# EXERCISE OBJECTIVE:
Locate each line of the material that contains "will", then return it.

== DATA FOR THE TASK ==

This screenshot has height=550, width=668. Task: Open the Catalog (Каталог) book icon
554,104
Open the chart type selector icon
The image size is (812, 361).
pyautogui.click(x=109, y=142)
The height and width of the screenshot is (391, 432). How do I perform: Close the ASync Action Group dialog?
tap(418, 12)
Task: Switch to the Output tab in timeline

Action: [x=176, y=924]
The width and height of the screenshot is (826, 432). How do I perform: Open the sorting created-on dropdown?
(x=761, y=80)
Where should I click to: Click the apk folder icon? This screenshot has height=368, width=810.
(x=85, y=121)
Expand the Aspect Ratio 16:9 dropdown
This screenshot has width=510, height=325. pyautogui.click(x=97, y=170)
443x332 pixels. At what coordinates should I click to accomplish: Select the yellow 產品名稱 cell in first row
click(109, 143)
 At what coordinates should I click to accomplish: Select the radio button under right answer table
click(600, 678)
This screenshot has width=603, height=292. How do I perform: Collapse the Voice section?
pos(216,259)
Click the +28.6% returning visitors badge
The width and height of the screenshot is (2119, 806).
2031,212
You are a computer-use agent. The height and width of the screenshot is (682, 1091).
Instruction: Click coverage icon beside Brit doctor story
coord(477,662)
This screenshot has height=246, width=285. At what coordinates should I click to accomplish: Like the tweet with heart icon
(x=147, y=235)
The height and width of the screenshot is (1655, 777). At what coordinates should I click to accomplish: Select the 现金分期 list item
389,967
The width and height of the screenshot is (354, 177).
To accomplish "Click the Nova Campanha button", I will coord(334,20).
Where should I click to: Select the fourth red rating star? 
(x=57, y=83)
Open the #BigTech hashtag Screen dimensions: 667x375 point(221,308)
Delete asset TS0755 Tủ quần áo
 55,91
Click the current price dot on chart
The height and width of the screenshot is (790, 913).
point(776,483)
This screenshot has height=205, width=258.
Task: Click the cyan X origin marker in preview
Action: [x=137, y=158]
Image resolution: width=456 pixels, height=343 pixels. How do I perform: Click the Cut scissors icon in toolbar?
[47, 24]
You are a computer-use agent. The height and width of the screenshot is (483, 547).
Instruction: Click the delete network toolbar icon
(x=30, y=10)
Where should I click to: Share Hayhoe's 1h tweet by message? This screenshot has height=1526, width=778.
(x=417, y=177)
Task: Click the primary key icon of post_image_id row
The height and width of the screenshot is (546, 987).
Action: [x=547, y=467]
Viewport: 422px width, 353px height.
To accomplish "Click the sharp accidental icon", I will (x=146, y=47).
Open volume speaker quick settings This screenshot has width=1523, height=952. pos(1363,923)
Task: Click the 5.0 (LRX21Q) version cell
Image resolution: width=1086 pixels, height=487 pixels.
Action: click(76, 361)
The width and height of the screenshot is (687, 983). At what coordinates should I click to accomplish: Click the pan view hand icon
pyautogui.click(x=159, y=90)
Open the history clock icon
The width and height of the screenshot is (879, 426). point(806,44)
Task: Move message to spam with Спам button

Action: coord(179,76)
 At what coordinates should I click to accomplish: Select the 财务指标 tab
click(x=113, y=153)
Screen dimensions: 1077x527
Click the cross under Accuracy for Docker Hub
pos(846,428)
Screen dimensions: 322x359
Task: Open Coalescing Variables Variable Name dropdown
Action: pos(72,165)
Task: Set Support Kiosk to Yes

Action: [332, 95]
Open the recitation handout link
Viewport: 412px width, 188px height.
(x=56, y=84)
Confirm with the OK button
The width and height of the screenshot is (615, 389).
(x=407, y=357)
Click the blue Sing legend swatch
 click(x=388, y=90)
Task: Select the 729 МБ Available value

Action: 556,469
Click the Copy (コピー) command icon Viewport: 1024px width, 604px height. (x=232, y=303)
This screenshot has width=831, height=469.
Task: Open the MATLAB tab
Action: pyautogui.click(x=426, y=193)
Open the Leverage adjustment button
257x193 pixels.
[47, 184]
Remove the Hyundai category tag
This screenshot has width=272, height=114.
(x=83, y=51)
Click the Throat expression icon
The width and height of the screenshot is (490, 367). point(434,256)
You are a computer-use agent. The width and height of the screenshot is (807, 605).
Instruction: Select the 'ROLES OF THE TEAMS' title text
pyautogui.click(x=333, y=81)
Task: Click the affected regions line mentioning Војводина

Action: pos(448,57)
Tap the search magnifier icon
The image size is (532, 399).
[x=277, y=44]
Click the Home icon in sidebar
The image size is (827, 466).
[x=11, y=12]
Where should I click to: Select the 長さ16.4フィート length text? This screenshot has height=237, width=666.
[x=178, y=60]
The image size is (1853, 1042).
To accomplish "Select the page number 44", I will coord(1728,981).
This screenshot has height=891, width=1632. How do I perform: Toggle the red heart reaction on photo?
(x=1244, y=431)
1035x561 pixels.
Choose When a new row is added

===

# SOLUTION TO THIS TASK:
To accomplish "Click the Nova Campanha button", I will coord(334,20).
To accomplish "Click the sharp accidental icon", I will (x=146, y=47).
To accomplish "Select the page number 44", I will coord(1728,981).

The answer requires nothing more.